A LOCAL LIFE: Edward Uhl, 92
Edward Uhl, 92; helped invent bazooka, headed Fairchild Industries
In early 1942, then-Lt. Edward Uhl was a young engineer just out of college when he was recruited to the Army's ordnance corps for a special mission.
The United States had only recently entered World War II, and the Army was scrambling to create a functional antitank weapon capable of penetrating German armor.
Within months, Mr. Uhl and a senior colleague created just such a device -- a shoulder-mounted rocket launcher that became known as the "bazooka" and is still used in various forms today. Gen. Dwight D. Eisenhower called the bazooka one of the crucial "tools of victory" for the Allies in World War II, along with the C-47 transport plane, the Jeep and the atomic bomb.
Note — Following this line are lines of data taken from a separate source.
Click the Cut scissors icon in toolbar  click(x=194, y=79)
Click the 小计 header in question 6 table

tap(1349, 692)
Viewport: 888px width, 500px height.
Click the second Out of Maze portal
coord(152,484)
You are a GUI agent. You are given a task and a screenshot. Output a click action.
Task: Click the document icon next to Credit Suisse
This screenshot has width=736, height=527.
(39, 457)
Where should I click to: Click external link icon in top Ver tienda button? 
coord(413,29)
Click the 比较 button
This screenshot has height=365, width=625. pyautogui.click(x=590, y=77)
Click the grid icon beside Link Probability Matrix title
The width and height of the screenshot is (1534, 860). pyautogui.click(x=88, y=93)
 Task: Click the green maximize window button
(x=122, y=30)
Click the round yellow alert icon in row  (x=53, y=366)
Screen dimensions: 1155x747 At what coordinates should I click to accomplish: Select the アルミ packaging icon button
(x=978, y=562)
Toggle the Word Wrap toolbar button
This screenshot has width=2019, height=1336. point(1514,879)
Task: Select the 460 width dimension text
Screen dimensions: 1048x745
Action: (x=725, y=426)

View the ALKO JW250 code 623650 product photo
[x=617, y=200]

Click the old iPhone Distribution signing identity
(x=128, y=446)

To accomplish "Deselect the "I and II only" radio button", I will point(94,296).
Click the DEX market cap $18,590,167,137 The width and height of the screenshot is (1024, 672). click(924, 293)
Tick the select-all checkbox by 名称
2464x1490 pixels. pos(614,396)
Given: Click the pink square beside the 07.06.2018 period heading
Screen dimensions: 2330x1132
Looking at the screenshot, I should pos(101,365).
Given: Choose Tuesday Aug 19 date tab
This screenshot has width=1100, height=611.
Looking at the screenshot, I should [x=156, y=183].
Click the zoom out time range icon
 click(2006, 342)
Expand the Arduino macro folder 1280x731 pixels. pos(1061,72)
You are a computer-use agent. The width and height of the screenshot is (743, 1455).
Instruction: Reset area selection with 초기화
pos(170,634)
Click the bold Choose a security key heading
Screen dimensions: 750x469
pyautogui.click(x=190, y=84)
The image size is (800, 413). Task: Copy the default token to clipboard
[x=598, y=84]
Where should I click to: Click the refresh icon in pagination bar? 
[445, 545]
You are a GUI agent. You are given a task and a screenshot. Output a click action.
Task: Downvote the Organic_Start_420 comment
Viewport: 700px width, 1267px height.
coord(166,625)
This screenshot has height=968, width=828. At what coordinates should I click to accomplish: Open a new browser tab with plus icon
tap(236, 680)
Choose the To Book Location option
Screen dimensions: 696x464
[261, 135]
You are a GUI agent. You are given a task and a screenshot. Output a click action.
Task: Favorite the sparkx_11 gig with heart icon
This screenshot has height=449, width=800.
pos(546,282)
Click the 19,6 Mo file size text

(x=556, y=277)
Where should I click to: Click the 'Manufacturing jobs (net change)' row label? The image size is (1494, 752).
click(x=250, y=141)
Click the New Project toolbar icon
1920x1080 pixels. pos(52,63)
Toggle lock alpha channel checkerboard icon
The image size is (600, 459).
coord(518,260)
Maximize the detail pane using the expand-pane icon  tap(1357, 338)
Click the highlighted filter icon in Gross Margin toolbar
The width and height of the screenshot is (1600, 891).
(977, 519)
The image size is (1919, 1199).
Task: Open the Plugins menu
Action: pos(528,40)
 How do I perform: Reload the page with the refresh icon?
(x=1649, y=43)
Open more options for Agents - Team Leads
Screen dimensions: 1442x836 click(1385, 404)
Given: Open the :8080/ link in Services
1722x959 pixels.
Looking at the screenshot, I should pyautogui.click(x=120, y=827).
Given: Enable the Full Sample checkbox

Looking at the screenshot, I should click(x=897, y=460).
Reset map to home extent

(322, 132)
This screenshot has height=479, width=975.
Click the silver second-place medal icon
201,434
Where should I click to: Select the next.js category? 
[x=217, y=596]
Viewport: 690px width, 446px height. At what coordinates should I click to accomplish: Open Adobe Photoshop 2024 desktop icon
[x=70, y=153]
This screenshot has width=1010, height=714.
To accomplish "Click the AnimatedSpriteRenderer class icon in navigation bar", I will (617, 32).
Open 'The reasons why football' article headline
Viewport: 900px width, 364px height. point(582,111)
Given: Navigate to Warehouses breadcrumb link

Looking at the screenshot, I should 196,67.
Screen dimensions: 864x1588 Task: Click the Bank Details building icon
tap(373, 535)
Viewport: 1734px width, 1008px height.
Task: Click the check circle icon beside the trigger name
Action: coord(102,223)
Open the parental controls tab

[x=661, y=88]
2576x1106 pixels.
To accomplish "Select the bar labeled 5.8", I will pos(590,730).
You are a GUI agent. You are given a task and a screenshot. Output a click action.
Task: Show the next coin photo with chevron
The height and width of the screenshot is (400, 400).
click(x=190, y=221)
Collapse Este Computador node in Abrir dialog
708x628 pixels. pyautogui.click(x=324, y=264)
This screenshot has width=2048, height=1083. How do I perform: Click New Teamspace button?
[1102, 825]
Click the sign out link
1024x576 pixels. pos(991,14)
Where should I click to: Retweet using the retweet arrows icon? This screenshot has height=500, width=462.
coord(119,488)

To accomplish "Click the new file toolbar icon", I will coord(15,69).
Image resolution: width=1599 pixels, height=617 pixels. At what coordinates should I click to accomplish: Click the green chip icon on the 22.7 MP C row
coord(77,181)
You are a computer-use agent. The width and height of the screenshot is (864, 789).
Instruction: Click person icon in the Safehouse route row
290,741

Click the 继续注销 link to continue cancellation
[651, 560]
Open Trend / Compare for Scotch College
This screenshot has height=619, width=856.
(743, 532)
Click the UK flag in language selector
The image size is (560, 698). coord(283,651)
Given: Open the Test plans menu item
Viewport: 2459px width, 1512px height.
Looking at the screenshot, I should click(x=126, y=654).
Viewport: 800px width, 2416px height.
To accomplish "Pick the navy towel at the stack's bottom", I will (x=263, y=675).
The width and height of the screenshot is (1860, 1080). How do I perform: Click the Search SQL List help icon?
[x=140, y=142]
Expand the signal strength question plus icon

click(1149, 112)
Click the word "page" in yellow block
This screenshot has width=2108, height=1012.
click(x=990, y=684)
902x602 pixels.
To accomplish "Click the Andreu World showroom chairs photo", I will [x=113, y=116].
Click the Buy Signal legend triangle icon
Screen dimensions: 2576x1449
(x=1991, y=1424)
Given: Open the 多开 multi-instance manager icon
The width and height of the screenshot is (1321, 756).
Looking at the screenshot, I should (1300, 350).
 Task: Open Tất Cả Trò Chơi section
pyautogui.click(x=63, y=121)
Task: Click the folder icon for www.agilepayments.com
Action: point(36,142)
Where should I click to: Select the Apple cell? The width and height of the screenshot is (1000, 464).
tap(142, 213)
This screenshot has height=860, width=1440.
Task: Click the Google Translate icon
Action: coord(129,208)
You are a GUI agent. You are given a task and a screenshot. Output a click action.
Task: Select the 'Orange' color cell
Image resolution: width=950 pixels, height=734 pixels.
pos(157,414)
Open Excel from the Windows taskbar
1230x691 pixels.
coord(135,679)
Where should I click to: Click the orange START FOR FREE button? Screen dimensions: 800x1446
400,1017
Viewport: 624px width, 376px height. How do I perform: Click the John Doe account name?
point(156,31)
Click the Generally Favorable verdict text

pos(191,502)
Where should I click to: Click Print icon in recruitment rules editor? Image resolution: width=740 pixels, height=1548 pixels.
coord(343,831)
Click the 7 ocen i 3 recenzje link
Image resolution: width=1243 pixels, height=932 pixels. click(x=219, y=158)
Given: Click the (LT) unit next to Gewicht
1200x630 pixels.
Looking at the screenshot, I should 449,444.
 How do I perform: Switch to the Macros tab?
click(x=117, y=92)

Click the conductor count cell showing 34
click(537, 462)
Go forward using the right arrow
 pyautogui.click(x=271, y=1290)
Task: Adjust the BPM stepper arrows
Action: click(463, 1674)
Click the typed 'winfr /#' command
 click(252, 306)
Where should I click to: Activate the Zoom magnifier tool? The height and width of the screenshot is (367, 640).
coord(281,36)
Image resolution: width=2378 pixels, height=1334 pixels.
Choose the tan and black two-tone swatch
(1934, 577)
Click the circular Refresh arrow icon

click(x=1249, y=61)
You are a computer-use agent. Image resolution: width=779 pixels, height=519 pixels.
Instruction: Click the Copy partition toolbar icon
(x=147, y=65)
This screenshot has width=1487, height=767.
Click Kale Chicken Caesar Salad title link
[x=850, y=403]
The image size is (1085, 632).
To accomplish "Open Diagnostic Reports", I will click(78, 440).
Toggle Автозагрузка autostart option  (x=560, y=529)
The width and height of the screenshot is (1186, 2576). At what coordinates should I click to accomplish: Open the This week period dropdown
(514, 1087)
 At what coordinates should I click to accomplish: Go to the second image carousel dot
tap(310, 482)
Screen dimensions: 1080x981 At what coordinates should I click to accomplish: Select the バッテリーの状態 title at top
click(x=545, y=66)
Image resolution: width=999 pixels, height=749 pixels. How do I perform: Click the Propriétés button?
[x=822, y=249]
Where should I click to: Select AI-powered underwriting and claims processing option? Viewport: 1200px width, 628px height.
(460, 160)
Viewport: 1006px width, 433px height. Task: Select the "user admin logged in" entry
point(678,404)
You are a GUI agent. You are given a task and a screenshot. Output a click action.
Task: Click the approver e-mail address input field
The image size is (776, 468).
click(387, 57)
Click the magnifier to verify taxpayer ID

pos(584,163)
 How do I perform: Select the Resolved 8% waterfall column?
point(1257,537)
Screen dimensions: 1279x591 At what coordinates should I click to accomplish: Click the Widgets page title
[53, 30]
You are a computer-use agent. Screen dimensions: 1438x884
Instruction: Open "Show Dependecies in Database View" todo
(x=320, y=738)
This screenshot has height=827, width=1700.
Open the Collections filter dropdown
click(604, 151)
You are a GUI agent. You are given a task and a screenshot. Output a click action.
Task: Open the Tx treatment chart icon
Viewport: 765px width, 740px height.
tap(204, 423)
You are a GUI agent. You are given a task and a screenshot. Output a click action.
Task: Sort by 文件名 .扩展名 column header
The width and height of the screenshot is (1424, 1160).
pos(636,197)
Decades after the war, Mr. Uhl became president, chief executive and chairman of the defense contractor Fairchild Industries, where he was responsible for overseeing the production of the A-10 Thunderbolt II, an aircraft that ravaged Iraqi tanks during the Persian Gulf War.
Mr. Uhl, 92, died May 9 at an assisted living facility in Easton, Md., of complications from a stroke.
He joined the Army in 1941 shortly after graduating with honors from Lehigh University, where he majored in engineering physics. He was assigned to the ordnance corps and began serving in a special weapons unit with Leslie Skinner, who would retire from the Army as a colonel.
In 1942, the pair received orders to design an antitank weapon that could penetrate four-inch steel plating used on German tanks. At a small shop in Indian Head, Md., they went to work on developing the bazooka, officially known as the M1 rocket launcher.
Physicist Robert Goddard is often credited with designing the prototype for the tube rocket launcher, but his innovation was poorly timed. He presented his device to military officials in Washington in November 1918, the month World War I ended.
Inspired by Goddard's earlier work, Skinner and Mr. Uhl planned to design an inexpensive and mobile launching system. They created projectiles by attaching grenades to miniature rockets that flew at 300 feet per second.
But when it came to a viable launching method, they were stumped.
The weapon needed to be lightweight, accurate and, above all, safe. Mr. Uhl and Skinner were struggling to find a way for a soldier to fire the launcher without being burned by the thrust of hot gas created when the rocket's propellant was ignited.
One day, Mr. Uhl was stumbling through an old junkyard when he saw a metal tube about five feet long and had a brainstorm.